Sunday, November 27, 2011

So What Are We Doing in Afghanistan?

That's a pretty good question.  I asked it, myself, a lot of times before I ever thought to come here.  Most of my answers to myself were pretty negative.  If you read the papers, you'll think that the only Americans here are soldiers who are constantly getting in firefights or driving over IED's.  You'll also get the idea that Afghanistan is populated only by dirt-poor Taliban who grow poppies for the drug trade during the day and plot ways to kill Americans by night.  You'd think that we're wasting money by the truckload on roads that aren't built and buildings that are falling apart, and giving it away to corrupt officials and crooked contractors.  You'd probably think that we've got no strategy at all, that we're just reacting to whatever the Attack of the Day is, and lying to reporters about how great things are going.  And you'd be wrong.

The reality is far, far, far more complex than that.  I think it's far more complex than even Iraq was.  Iraqis, at least, have an appreciation and understanding of modern ways of doing business, of how government works, what industry is, what schools should do, and so forth.  They may not always act in accordance with what Westerners would do, but they have a fairly good understanding of modern society.  Afghans, in general, don't.  Their country has been in at war for over 30 years now and wasn't very advanced before that.  They've essentially been on international welfare for ages.  (And if you think we know how to get people off welfare, you haven't been paying attention to Detroit, south-central LA, or most any other major city).  The more I learn about Afghanistan, the more complicated it gets.  I'm not alone: this slide below was prepared for General McChrystal to illustrate just how hard it is here:

General McChrystal's response to this was, "When we understand this slide, we'll have won the war".  He wasn't kidding.  Anytime you do anything here, it affects everything else, one way or another.

So now that we've established that this place is hard, and that you the public are probably misinformed, the question is, what's really going on here?  Well, that's like the parable of the three blind men trying to describe an elephant.  I'm just one of those blind guys, grappling with my own little corner of the elephant.  But I think my perspective is a pretty good one.

We're following a strategy that's being driven by a lot of things.  Time and politics are the two primary drivers.  There's a line in the sand that says that the Afghan government will be running the whole show by the end of 2014 and that international forces (including US) will play a minor and supporting role after that.  (Note that this does not say that all US and NATO troops will be out of the country, contrary to what a lot of pundits think).  This timeline is driven primarily by the domestic politics in both the US and Afghanistan.  That's the mission that's been handed down, so the US/NATO military forces, the various embassies, and the Afghan government, are all working unbelievably hard to try to figure out how to do it.

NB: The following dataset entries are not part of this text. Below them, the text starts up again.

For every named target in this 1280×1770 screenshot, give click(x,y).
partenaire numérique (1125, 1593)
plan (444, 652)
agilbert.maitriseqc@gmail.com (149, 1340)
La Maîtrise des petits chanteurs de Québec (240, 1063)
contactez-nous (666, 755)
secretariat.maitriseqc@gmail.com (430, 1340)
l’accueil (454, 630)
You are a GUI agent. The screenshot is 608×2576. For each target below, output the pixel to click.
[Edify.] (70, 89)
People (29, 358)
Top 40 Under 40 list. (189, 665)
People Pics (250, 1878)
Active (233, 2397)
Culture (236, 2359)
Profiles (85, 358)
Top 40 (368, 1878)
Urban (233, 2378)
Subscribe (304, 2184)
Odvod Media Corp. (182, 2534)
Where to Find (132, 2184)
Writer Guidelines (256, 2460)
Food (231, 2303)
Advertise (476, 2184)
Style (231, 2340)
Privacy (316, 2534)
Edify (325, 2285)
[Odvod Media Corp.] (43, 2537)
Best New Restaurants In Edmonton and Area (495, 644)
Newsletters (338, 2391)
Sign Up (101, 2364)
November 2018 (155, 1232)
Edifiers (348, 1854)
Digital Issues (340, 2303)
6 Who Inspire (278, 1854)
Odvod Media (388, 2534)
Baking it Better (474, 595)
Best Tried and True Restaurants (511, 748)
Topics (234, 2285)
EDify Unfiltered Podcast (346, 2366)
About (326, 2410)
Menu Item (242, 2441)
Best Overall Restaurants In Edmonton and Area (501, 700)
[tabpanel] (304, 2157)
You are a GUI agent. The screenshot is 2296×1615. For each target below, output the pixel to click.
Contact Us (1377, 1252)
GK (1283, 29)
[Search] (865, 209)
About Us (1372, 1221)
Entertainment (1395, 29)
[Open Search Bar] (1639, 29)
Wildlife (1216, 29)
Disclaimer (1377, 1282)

Our mission is to build the capability of the Afghan society, primarily the government, to manage their own affairs.  That means teaching them effective leadership and management skills and helping them build organizations that can function.  We're helping them establish ways to budget for, and then carry out, essential services.  We're building up Afghan security forces that can maintain control of the country and keep insurgents marginalized.  We're laying the groundwork for economic growth so that more people can have jobs and less incentive to plant bombs.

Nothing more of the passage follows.